[[ Extracted data, beginning ]]
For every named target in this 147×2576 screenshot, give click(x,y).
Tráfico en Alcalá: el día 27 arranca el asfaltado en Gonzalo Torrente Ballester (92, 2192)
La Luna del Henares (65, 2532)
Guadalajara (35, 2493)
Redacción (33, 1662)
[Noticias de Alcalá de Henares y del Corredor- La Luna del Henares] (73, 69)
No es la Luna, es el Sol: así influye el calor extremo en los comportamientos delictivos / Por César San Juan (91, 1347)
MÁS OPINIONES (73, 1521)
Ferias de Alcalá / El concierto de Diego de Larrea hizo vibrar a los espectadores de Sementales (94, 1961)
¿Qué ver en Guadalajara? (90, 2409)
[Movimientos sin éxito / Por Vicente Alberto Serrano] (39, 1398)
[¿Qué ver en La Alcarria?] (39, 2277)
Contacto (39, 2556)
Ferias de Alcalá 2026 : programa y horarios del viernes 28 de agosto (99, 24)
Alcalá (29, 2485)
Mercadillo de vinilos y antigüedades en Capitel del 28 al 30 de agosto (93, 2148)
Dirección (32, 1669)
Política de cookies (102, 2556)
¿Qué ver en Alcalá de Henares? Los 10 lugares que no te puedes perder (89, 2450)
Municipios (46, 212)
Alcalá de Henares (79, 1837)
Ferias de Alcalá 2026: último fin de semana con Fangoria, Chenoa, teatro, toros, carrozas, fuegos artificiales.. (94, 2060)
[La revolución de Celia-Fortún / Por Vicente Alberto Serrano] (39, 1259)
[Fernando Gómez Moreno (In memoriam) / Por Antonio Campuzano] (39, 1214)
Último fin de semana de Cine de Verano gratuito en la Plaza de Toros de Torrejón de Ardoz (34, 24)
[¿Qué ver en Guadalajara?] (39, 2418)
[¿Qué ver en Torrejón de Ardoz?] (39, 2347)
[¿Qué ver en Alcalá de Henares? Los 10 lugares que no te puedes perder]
[[ Extracted data, end ]]
* Problem to solve
Your answer should be the material, retyped exactly as written.

* Result of the task
For every named target in this 147×2576 screenshot, give click(x,y).
Tráfico en Alcalá: el día 27 arranca el asfaltado en Gonzalo Torrente Ballester (92, 2192)
La Luna del Henares (65, 2532)
Guadalajara (35, 2493)
Redacción (33, 1662)
[Noticias de Alcalá de Henares y del Corredor- La Luna del Henares] (73, 69)
No es la Luna, es el Sol: así influye el calor extremo en los comportamientos delictivos / Por César San Juan (91, 1347)
MÁS OPINIONES (73, 1521)
Ferias de Alcalá / El concierto de Diego de Larrea hizo vibrar a los espectadores de Sementales (94, 1961)
¿Qué ver en Guadalajara? (90, 2409)
[Movimientos sin éxito / Por Vicente Alberto Serrano] (39, 1398)
[¿Qué ver en La Alcarria?] (39, 2277)
Contacto (39, 2556)
Ferias de Alcalá 2026 : programa y horarios del viernes 28 de agosto (99, 24)
Alcalá (29, 2485)
Mercadillo de vinilos y antigüedades en Capitel del 28 al 30 de agosto (93, 2148)
Dirección (32, 1669)
Política de cookies (102, 2556)
¿Qué ver en Alcalá de Henares? Los 10 lugares que no te puedes perder (89, 2450)
Municipios (46, 212)
Alcalá de Henares (79, 1837)
Ferias de Alcalá 2026: último fin de semana con Fangoria, Chenoa, teatro, toros, carrozas, fuegos artificiales.. (94, 2060)
[La revolución de Celia-Fortún / Por Vicente Alberto Serrano] (39, 1259)
[Fernando Gómez Moreno (In memoriam) / Por Antonio Campuzano] (39, 1214)
Último fin de semana de Cine de Verano gratuito en la Plaza de Toros de Torrejón de Ardoz (34, 24)
[¿Qué ver en Guadalajara?] (39, 2418)
[¿Qué ver en Torrejón de Ardoz?] (39, 2347)
[¿Qué ver en Alcalá de Henares? Los 10 lugares que no te puedes perder]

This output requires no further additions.